Born in Germany and raised in Zambia and Canada, her nomadic upbringing led her to becoming the “storyteller and curator” she is today.
“I always found that, wherever I went, having to explain myself was, and continues to be, a constant in my life. Additionally, the various cultures I have lived within have informed my identity. In my late teens and early twenties, the idea of stories giving us entrance into other cultures became very important to me and I see this in South Africa, where our multicultural nature requires us to understand each other in order to meaningfully move ahead,” she says.
In addition to studying media and broadcasting, Moche also has an honours degree in anthropology, with a specific focus on the African diaspora and transnational migration. She has worked on a number of independent fiction films, socio-political documentaries, television shows and coached numerous emerging fiction and non-fiction filmmakers, as well as media personalities, through the development and production processes.

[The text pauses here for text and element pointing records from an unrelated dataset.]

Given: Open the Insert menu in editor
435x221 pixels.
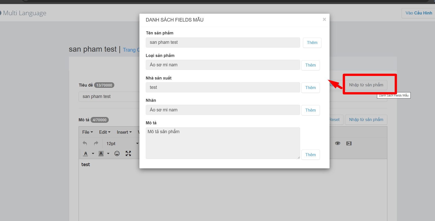Looking at the screenshot, I should click(124, 132).
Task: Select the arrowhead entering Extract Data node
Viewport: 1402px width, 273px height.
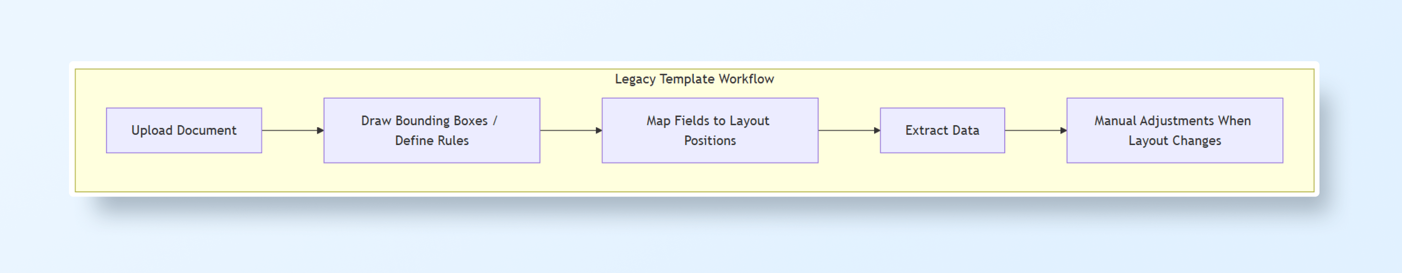Action: (x=877, y=131)
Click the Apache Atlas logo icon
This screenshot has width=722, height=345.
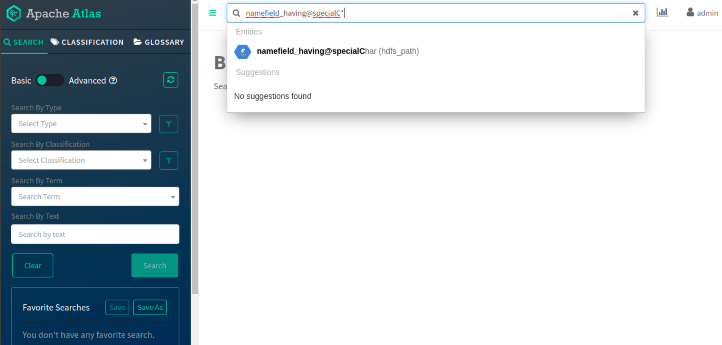(14, 13)
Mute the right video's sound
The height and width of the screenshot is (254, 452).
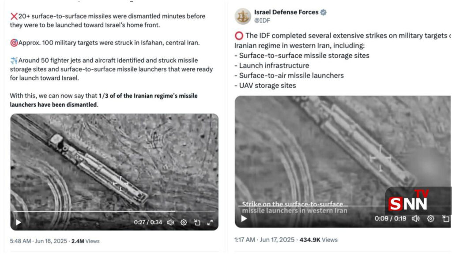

While festival director for the Encounters Documentary Film Festival, she curated award-winning international films and, in partnership with Al Jazeera English, managed a pitching forum for African documentary filmmakers. She has also served on the Jury for Arts Programming and Documentary for the International Academy of Television (iEmmys) and the South African Film and Television Awards (Saftas).
For Moche, being a woman in this particular industry is not without its challenges. “Asserting yourself becomes a challenge, because people automatically liken it to anger or being hostile or [too] serious. Boys are raised to just speak. They are raised with a particular level of freedom that girls are not raised with. So by the time they enter the workplace, it’s an extension of how they were socialised. With women, you have to actively break down your upbringing to say, ‘You belong in this space’. The challenges women face are not specific to my industry; they exist across industries, because our society has been shaped by a history that puts men first,” she says.
“Over and above being a woman, because I’ve never been a man, I think my personal life influences what I do. My life of migration has influenced how I produce for television, curate for festivals and run my workshop sessions for corporate companies and individuals. Understanding what shapes and inspires people to be who they are is paramount to the work I do. In the most recent festival I curated — the European Film Festival — one of the major curatorial points of departure for me was to showcase a diverse Europe, that there isn’t this purist national identity that some like to think. And this was definitely because of my upbringing.”
Through her work Moche would like to see a South Africa and a world that gives people space to share themselves; a space where people can listen and be heard.
“In South Africa, we don’t speak to each other, we speak at each other. When you’re speaking at people, nobody is listening and you’re just concentrating on having the most airtime. What I hope my work can achieve is a more nuanced understanding of people; a more in-depth and textured understanding of each other, and the ability to really listen to comprehend. This, I believe, is one of the ways we can move towards the society we speak of in our Constitution.”